REQUIREMENTS.
(A) According to the monitor repair note, what type are the diodes D107-D111?
(B) From the monitor repair note, list in order each thing that went wrong after the picture started out OK.

EXTRACT PROVIDED.

START

If either is too hot to touch then suspect that the cluster of 5 diodes
(D107-D111) in the center of the monitor PCB has at least 1 bad diode.
They are type 1N4003 (but you can use any 1N400# as long as # >= 3) and
are VERY inexpensive so rather than figure out which one is bad, just
replace all five. When I had this problem, the picture would start out
OK but after a few minutes the Y heat sink would get super hot and this
would cause the weaker of the two TO-3 transistors to fail which caused
a loss of -Y deflection followed shortly thereafter by both breakers
tripping. Freeze spray narrowed the bad part to those diodes and now
everything runs cool and steady.
If this doesn't get your picture back, you will need to dig deeper into
the monitor circuit using a scope to trace through from the DAC's to the
outputs checking to see where the signal starts looking bad (i.e.

END

SUPPLIED DATA.
START

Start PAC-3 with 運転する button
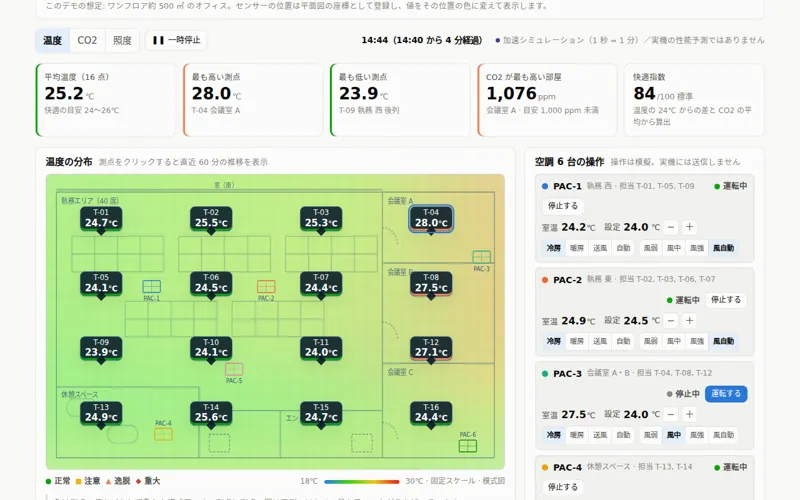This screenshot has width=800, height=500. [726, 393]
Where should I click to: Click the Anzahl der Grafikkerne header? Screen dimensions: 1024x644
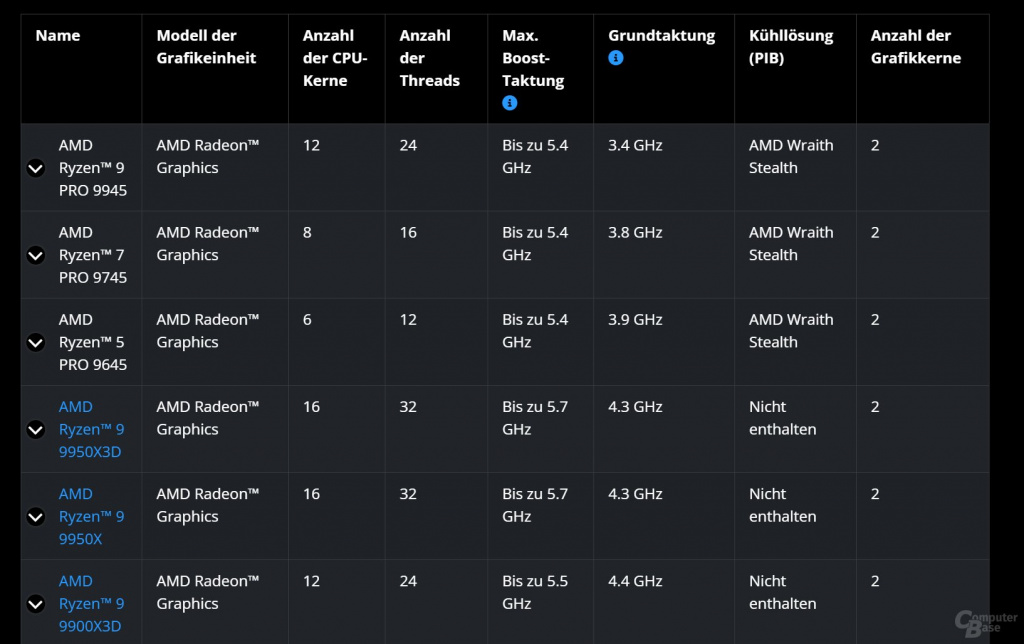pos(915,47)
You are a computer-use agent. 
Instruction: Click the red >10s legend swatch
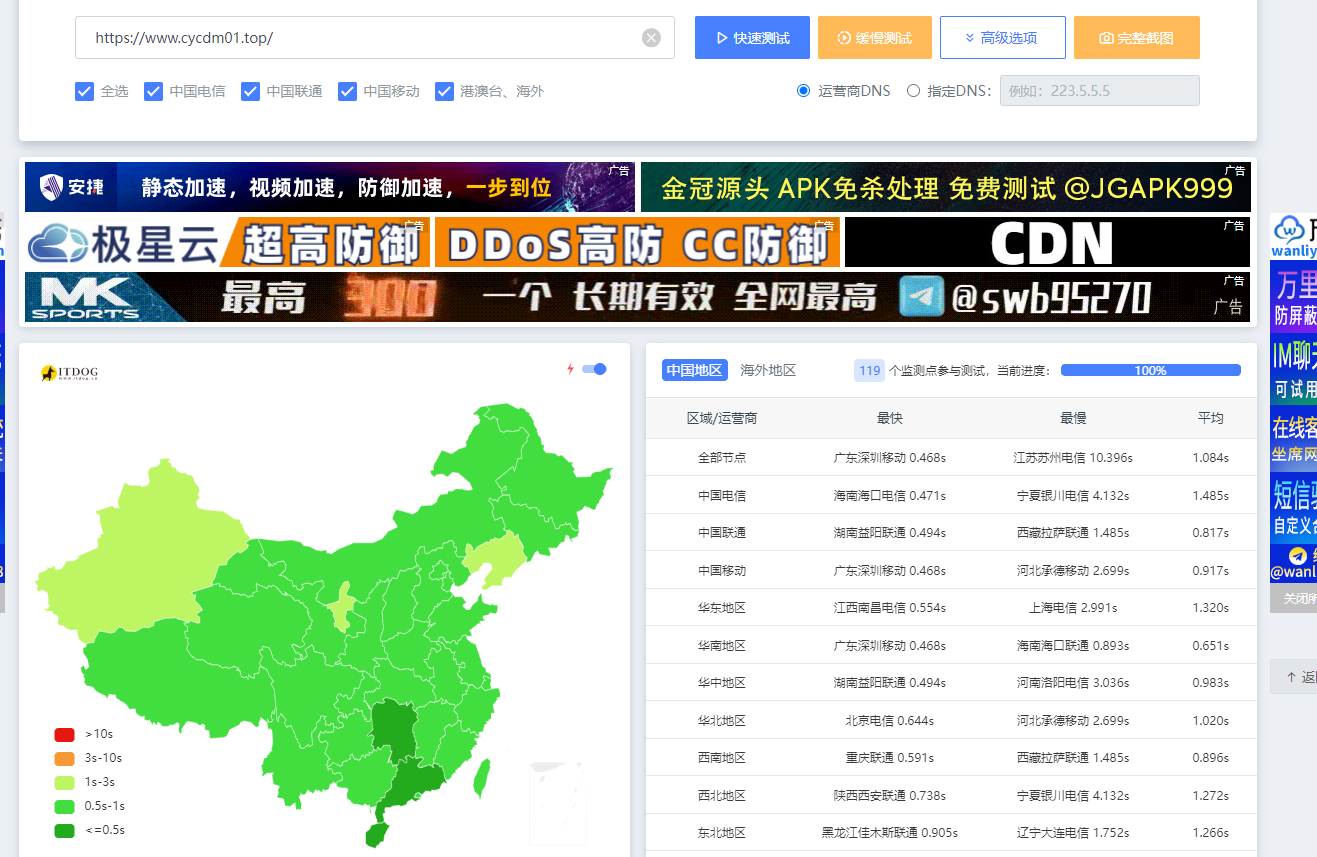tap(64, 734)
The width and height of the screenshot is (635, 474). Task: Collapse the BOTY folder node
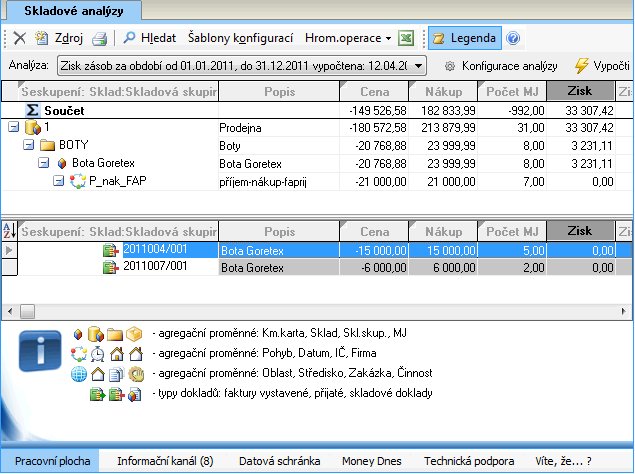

END
START

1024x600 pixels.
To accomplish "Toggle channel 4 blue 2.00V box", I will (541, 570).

END
START

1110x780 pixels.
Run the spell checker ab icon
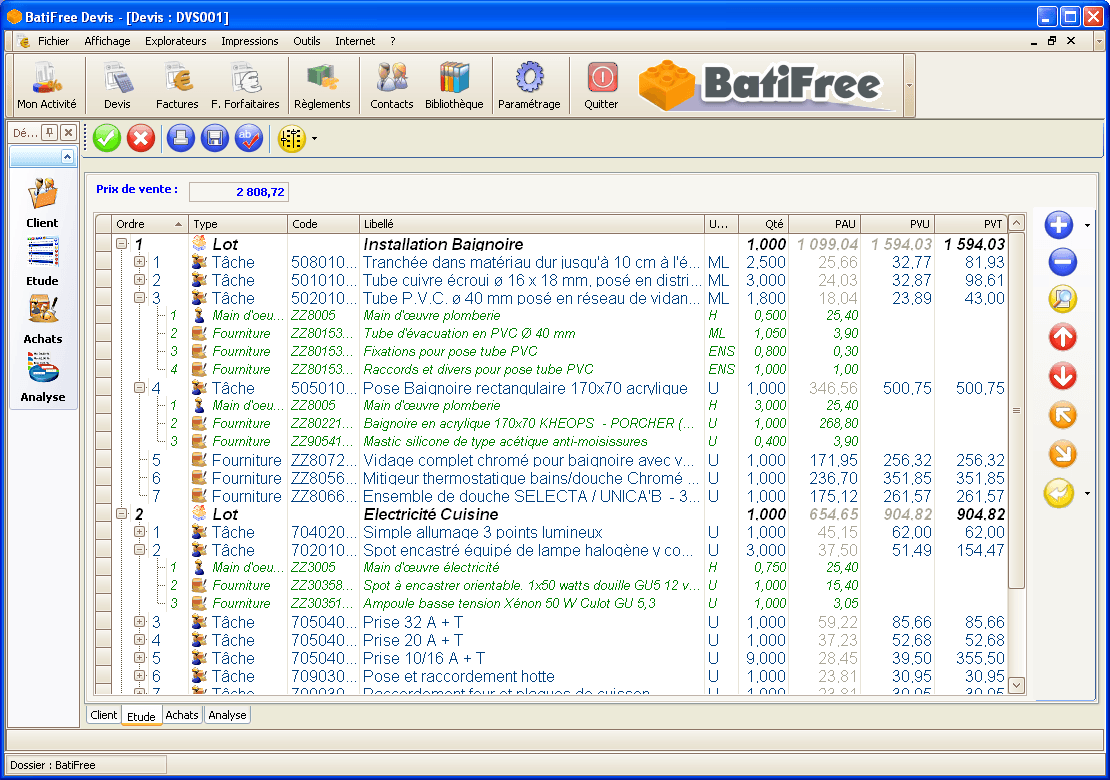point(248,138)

END

WORKED SOLUTIONS.
(A) 1N4003

(B)
1. The Y heat sink got super hot.
2. The weaker of the two TO-3 transistors failed.
3. The -Y deflection was lost.
4. Both breakers tripped.